# Required work
In the data below, which lines hold "badge"? Copy every one.

╭─ Material to process

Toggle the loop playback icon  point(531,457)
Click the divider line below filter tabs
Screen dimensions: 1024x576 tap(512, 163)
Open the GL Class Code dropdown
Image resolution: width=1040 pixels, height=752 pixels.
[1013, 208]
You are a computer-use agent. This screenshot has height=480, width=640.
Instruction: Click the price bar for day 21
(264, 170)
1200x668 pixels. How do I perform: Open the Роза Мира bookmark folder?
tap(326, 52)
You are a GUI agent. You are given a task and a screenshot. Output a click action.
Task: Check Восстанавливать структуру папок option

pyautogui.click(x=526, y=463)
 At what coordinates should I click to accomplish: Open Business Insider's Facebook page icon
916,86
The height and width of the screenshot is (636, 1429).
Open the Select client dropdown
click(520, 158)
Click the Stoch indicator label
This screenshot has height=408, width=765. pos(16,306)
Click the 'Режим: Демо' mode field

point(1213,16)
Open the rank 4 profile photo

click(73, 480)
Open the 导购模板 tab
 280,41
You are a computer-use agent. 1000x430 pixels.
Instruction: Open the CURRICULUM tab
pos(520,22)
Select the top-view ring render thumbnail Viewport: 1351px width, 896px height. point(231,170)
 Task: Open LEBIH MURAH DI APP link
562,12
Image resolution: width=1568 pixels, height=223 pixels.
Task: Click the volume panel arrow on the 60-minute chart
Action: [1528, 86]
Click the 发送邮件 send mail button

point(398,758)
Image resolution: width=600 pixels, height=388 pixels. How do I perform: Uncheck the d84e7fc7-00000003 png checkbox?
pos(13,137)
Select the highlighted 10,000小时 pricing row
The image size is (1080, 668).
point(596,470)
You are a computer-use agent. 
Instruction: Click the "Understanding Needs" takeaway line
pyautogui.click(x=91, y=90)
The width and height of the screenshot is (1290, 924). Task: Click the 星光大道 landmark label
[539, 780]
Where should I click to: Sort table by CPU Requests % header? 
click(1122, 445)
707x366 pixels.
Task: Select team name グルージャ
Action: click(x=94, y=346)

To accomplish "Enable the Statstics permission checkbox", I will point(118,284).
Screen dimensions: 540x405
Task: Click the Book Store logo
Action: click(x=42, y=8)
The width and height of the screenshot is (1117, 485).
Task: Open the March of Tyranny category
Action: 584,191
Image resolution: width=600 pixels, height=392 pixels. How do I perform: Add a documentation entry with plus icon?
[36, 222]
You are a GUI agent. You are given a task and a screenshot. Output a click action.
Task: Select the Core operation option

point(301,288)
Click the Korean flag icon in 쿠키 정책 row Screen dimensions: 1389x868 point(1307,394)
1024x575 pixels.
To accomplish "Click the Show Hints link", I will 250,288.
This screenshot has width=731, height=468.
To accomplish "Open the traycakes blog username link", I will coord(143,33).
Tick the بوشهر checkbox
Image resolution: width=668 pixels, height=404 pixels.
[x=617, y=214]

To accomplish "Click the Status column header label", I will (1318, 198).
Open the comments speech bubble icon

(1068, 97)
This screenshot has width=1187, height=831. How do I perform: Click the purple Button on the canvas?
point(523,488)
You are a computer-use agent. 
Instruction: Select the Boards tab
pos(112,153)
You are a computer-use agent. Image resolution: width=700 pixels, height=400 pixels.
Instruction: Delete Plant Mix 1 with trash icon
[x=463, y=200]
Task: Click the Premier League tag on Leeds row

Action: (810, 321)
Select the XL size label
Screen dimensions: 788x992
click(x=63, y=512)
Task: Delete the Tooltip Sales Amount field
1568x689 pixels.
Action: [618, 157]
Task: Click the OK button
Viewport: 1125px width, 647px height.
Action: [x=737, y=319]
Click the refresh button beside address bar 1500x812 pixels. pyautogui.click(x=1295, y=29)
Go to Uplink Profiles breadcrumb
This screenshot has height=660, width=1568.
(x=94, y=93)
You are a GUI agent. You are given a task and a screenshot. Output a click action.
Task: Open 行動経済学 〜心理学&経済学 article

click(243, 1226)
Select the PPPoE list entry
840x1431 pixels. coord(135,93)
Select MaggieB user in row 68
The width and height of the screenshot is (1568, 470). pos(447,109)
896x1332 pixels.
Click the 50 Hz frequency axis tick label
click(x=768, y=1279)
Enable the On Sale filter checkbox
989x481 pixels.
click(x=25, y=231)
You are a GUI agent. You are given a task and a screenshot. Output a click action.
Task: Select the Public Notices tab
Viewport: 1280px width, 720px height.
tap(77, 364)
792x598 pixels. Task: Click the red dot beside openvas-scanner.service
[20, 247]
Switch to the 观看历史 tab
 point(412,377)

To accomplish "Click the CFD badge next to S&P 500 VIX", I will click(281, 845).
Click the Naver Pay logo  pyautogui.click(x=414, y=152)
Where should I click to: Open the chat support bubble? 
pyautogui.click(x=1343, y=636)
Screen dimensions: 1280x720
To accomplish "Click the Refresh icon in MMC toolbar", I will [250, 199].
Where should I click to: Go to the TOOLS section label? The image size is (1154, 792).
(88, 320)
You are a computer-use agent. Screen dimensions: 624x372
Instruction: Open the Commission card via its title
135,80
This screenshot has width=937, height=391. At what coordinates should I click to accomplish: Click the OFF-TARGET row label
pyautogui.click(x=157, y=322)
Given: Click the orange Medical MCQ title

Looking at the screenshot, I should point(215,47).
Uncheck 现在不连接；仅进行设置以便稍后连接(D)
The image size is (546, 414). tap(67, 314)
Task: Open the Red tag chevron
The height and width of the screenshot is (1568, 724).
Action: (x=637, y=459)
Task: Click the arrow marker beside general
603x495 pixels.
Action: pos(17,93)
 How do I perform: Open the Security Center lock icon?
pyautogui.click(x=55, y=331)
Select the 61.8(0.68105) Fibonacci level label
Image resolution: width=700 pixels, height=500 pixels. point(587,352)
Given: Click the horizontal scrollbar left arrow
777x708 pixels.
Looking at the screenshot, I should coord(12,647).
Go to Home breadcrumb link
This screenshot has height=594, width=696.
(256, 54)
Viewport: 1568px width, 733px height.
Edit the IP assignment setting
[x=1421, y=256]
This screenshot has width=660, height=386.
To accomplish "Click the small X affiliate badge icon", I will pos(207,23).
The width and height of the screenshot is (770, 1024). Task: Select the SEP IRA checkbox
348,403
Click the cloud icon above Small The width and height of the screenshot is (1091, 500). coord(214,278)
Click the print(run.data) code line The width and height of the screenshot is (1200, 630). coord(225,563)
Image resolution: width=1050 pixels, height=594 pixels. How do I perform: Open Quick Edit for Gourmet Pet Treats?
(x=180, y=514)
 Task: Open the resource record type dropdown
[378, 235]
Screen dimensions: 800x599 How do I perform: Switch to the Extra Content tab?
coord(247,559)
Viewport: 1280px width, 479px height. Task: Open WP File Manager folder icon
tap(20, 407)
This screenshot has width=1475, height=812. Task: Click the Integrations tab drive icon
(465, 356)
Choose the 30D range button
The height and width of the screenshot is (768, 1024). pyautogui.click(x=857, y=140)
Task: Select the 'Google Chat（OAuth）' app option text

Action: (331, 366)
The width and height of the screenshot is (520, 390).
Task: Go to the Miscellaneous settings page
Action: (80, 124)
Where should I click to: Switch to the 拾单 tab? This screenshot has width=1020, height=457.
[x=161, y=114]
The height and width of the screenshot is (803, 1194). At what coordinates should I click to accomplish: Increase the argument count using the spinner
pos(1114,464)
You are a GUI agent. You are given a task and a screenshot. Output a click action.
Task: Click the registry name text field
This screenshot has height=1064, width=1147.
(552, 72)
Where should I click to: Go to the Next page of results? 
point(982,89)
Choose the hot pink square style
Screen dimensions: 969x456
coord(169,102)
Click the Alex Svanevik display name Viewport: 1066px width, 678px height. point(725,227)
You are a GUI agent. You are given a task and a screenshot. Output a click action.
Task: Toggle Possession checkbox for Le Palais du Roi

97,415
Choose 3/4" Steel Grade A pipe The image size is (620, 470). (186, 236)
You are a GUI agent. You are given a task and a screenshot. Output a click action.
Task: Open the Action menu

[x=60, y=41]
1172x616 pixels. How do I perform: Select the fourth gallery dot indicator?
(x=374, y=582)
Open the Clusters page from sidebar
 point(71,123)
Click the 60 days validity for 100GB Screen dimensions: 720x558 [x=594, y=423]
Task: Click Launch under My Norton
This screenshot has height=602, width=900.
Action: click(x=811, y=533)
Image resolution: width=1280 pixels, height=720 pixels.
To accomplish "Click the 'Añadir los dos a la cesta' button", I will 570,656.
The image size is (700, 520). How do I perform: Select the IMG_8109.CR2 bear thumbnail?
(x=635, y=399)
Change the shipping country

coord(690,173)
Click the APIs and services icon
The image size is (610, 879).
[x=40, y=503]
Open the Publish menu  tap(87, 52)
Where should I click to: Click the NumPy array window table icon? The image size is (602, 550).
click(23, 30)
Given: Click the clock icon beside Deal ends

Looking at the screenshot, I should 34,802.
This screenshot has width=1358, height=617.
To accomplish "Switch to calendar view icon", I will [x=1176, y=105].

╰─

# Result of this exercise
To accomplish "Click the CFD badge next to S&P 500 VIX", I will click(281, 845).
To accomplish "Click the small X affiliate badge icon", I will pos(207,23).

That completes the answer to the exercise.